Ataque ao CA de agronomia
A depredação do Centro Acadêmico, em 2 de maio, está sob investigação

Em 2 de maio, o Centro Acadêmico de Agronomia (Caagro) sofreu um ataque, atribuídos pelas vítimas a estudantes de esquerda. A depredação aconteceu durante a madrugada e os responsáveis ainda não foram identificados. Vândalos picharam toda a fachada do prédio, acusaram os estudantes do curso de serem fascistas e escreveram frases como “Morte ao agronegócio”, “Respeita as mina”, “Resistência LGBT”, além de palavras de xigamentos. O interior do CA também foi danificado e teve de passar por reformas.

Segundo estudantes do curso e membros do CA, os ataques continuaram nas redes sociais. A postura radical incomodou até mesmo quem é favorável à greve. O Conselho de Entidades de Base do movimento estudantil divulgou uma nota repudiando o ataque ao Caagro e pedindo unidade entre estudantes e outros setores da universidade.

────────────────

§ Tarefas propostas
[1] Transcreva o trecho do texto sobre o ataque ao Caagro que vai de "Ataque ao CA de" a "passar por reformas.", incluindo essas palavras.
[2] No texto sobre o ataque ao Caagro, qual entidade divulgou uma nota repudiando o ataque?
[3] Traduza para o inglês esta frase do texto sobre o ataque ao Caagro: "A depredação aconteceu durante a madrugada e os responsáveis ainda não foram identificados."

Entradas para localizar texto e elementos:

────────────────

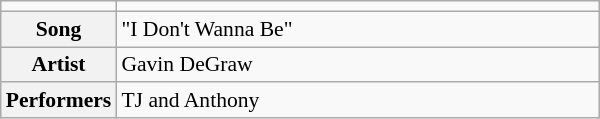
Artist (59, 65)
Performers (59, 101)
"I Don't Wanna Be" (358, 29)
TJ and Anthony (358, 101)
Gavin DeGraw (358, 65)
Song (59, 29)
Return (x, y) of the center of cell containing provided text 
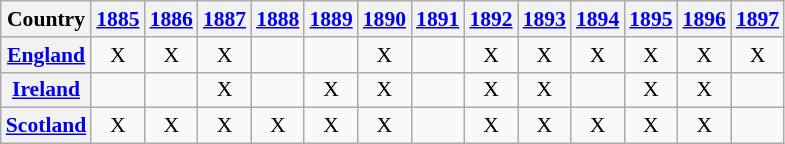
1887 (224, 19)
Scotland (46, 126)
England (46, 55)
1892 (490, 19)
1890 (384, 19)
1897 (758, 19)
1894 (598, 19)
Ireland (46, 90)
1895 (650, 19)
1893 (544, 19)
1889 (330, 19)
1896 (704, 19)
1886 (172, 19)
1891 (438, 19)
1888 (278, 19)
Country (46, 19)
1885 (118, 19)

────────────────

§ Respostas das tarefas
[1]
Ataque ao CA de agronomia
A depredação do Centro Acadêmico, em 2 de maio, está sob investigação

Em 2 de maio, o Centro Acadêmico de Agronomia (Caagro) sofreu um ataque, atribuídos pelas vítimas a estudantes de esquerda. A depredação aconteceu durante a madrugada e os responsáveis ainda não foram identificados. Vândalos picharam toda a fachada do prédio, acusaram os estudantes do curso de serem fascistas e escreveram frases como “Morte ao agronegócio”, “Respeita as mina”, “Resistência LGBT”, além de palavras de xigamentos. O interior do CA também foi danificado e teve de passar por reformas.

[2] O Conselho de Entidades de Base do movimento estudantil.

[3] The vandalism took place in the early hours of the morning, and those responsible have not yet been identified.